Et bien sûr je le supporte, je l’encourage, je le félicite, je le loue et l’encense… tout au long de sa performance comptable. Alors quoi ?

Je concède que j’ai une sainte horreur de faire ma déclaration de revenus non commerciaux et assimilés sous le régime de la déclaration contrôlée. Trop de cases, trop de chiffres qui ne tombent pas juste à la fin, trop de raisons enfin de me sentir très bête alors que j’ai la prétention de croire qu’avec mes vingt-trois ans d’études j’ai un niveau plus que raisonnable en algèbre ainsi qu’un vocabulaire plutôt soutenu qui devraient logiquement me mettre à la portée d’un registre des immobilisations et des acquisitions…

Je reconnais que la simple idée de me pencher sur un imprimé mauve de la direction générale des impôts me file un urticaire carabiné doublé d’une violente tachycardie triplé d’incoercibles nausées quadruplé d’une irrépressible hyperventilation…

J’admets qu’une exploration de mes vies antérieures en hypnose montrerait une longue série d’erreurs administratives qui expliquerait sans aucun doute ce sentiment de persécution vis à vis de toute instance officielle et  permettrait de liquider mes émotions négatives.

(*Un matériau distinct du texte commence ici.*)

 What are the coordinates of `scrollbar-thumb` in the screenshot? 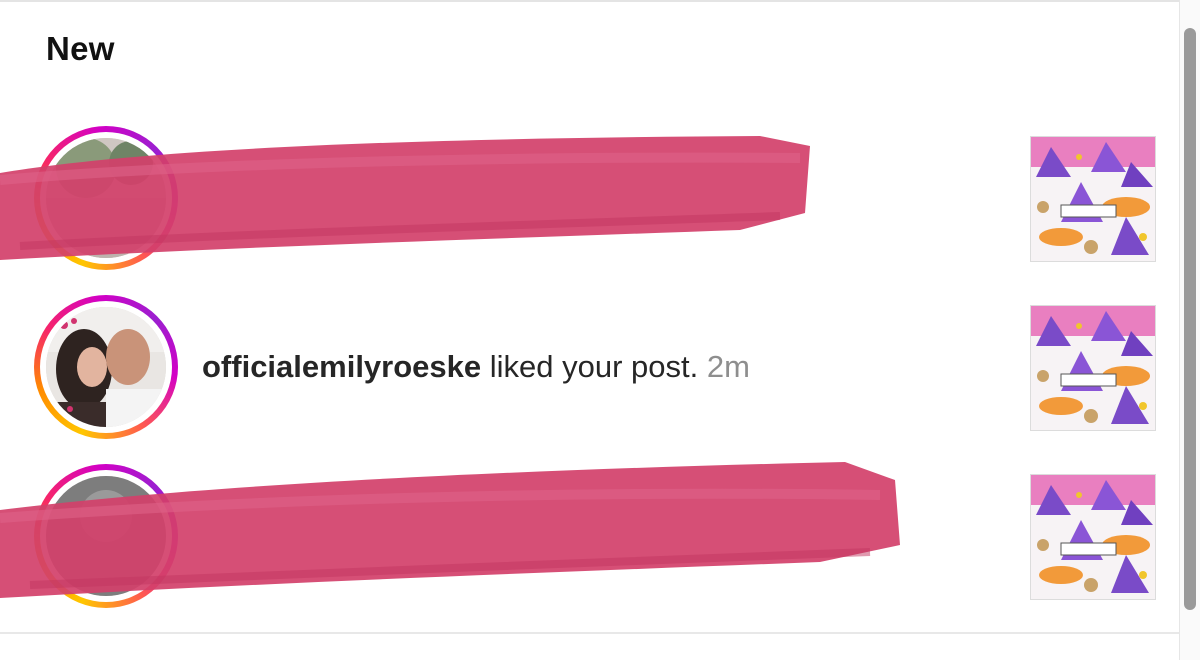 It's located at (1190, 319).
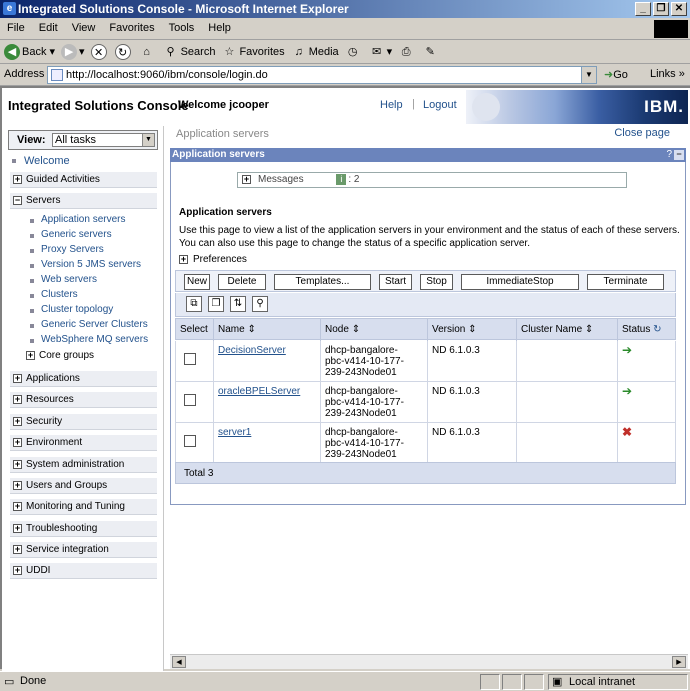  Describe the element at coordinates (679, 662) in the screenshot. I see `scroll-right-icon: ▶` at that location.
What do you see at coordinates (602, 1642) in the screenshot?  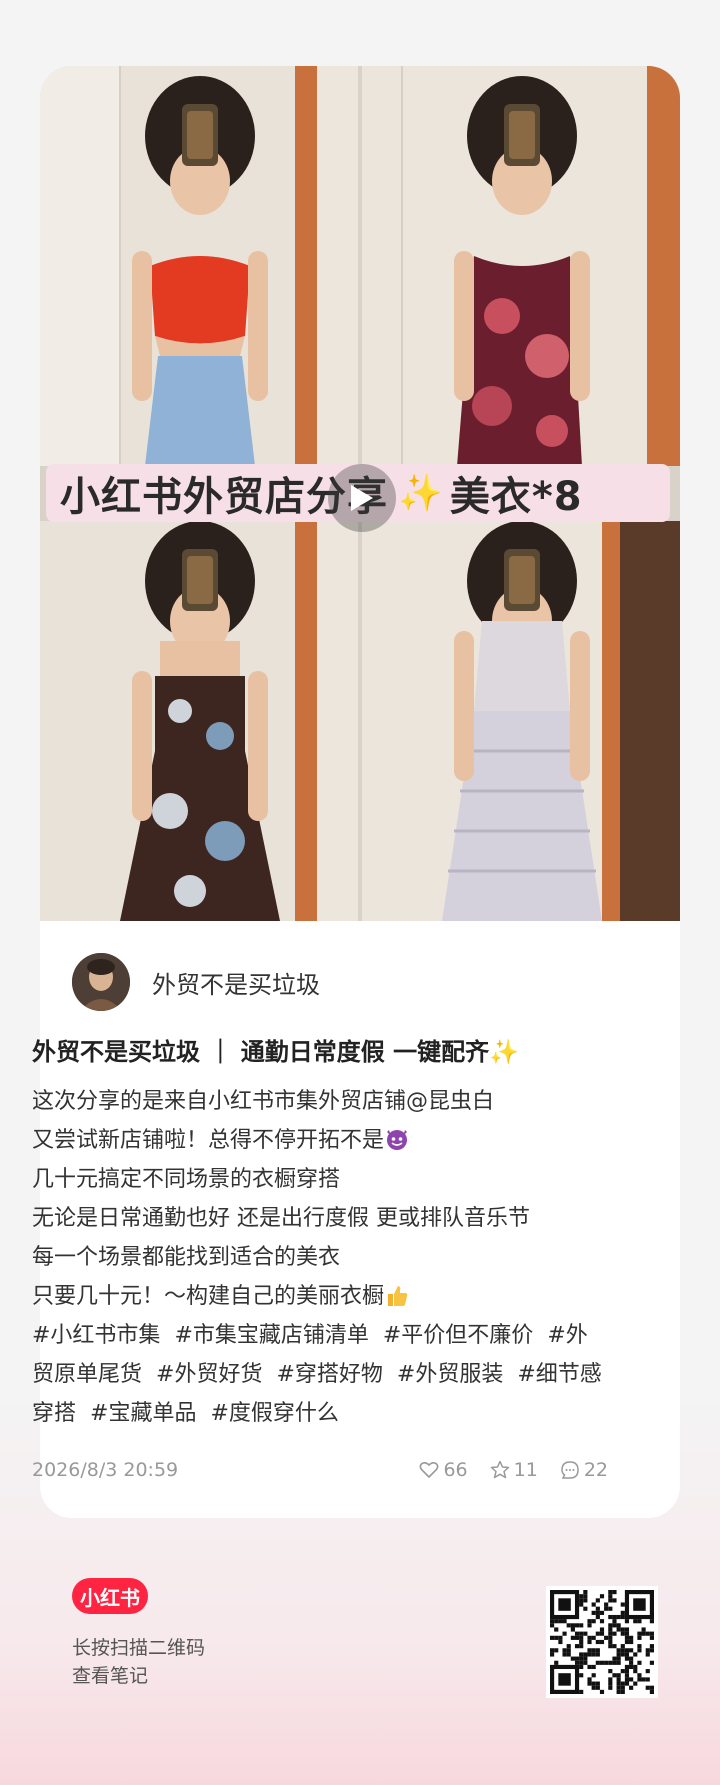 I see `qr-code` at bounding box center [602, 1642].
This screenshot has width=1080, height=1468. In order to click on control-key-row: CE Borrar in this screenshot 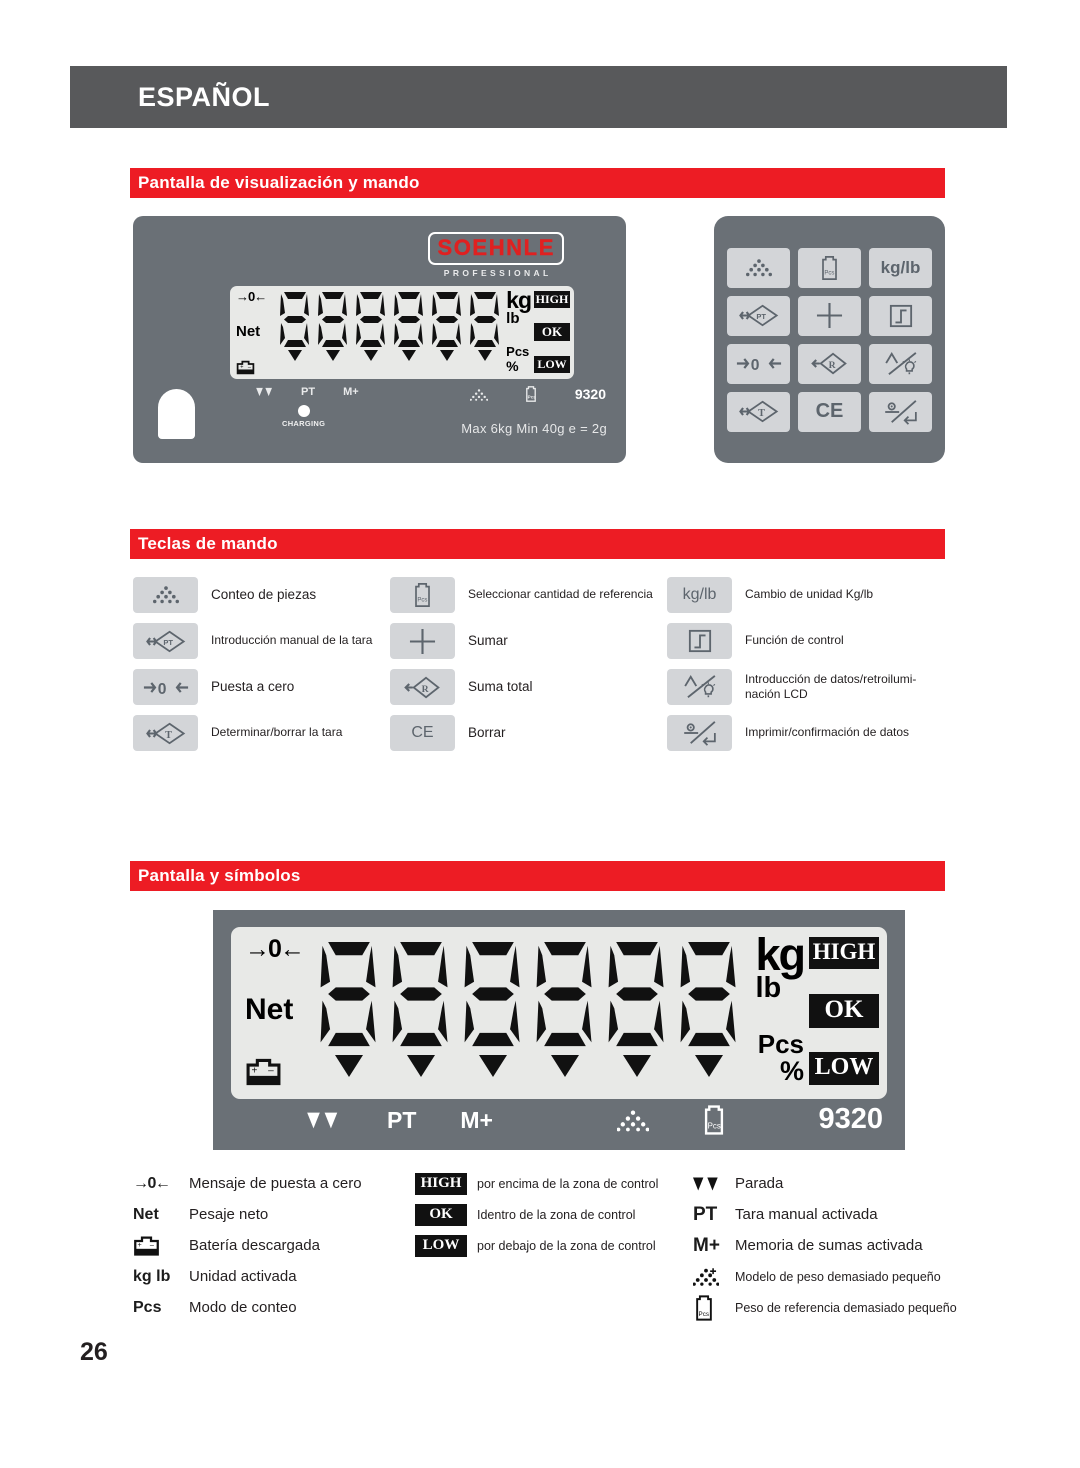, I will do `click(528, 733)`.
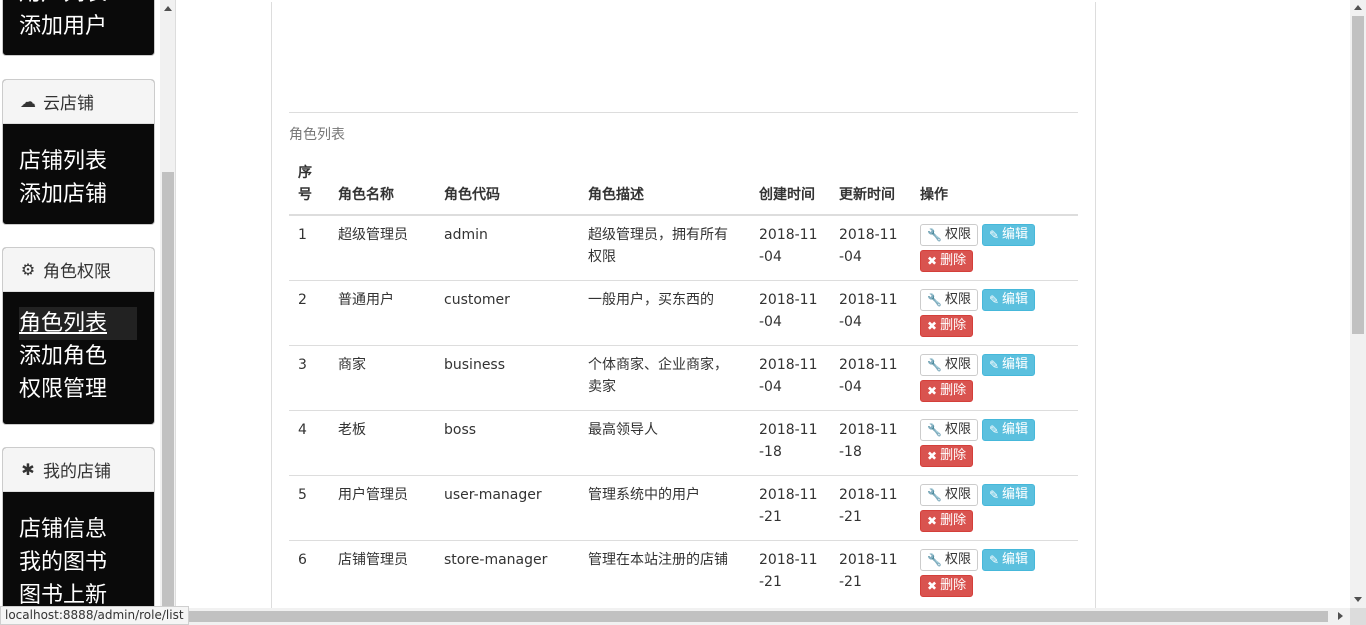  I want to click on scroll-right-arrow-icon, so click(1340, 616).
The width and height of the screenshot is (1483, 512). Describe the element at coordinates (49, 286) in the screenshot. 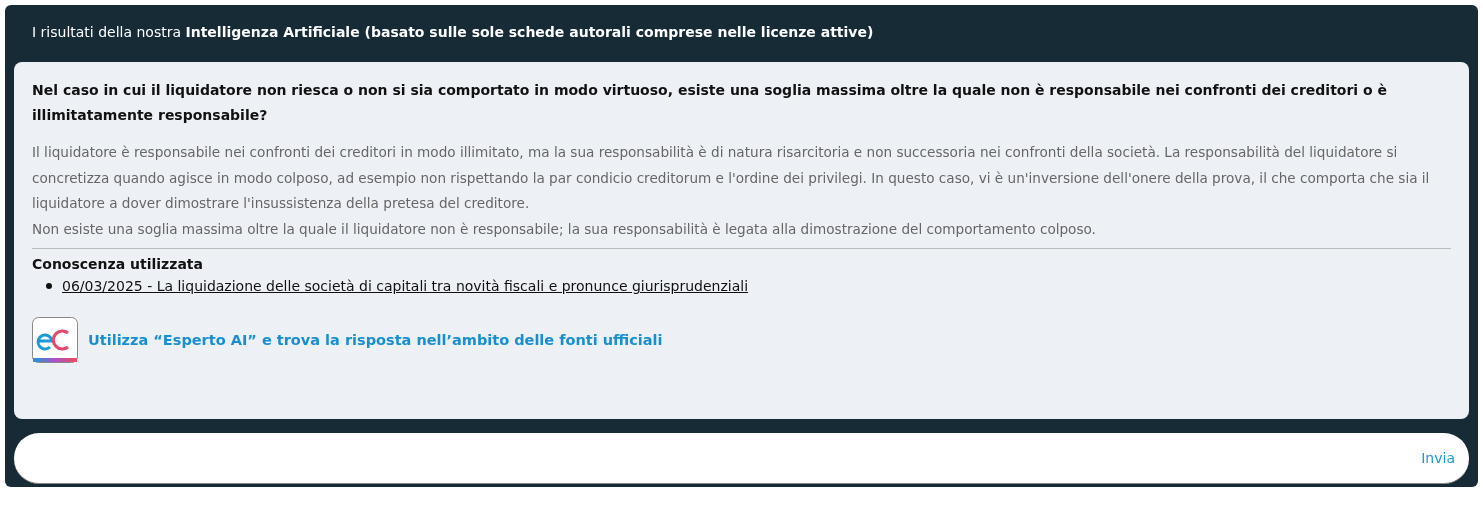

I see `bullet-icon` at that location.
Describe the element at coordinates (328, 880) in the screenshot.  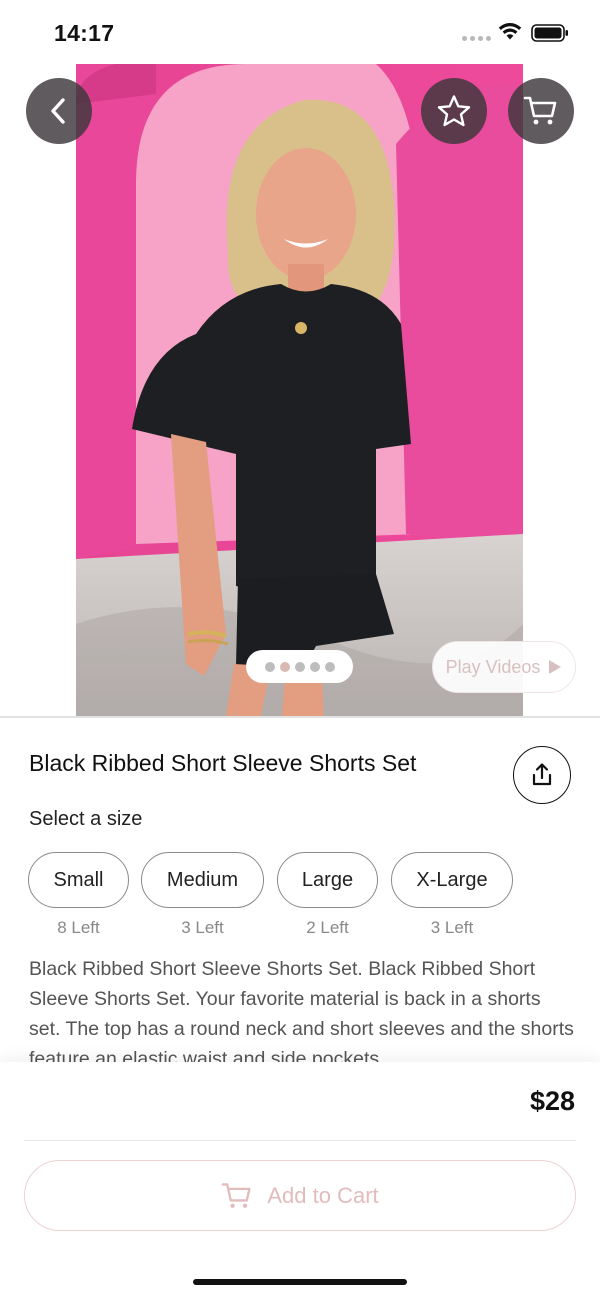
I see `size-option-large: Large` at that location.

J’avoue que cette angoisse irraisonnée trouverait facilement sa solution dans une thérapie cognitivo-comportementale du genre tenir sa comptabilité à jour au lieu de s’affoler le 31 mars 23h54.  C’est d’ailleurs ce que je me dis tous les ans.

Sauf que cette année, du fait de la cessation de mon activité libérale professionnelle en février il faut que j’en fasse deux.

Sherpapa, au secours !

Le jour où je couperai le cordon fiscal d’avec la France, je promets de l’enterrer au pied d’un érable. Et toc.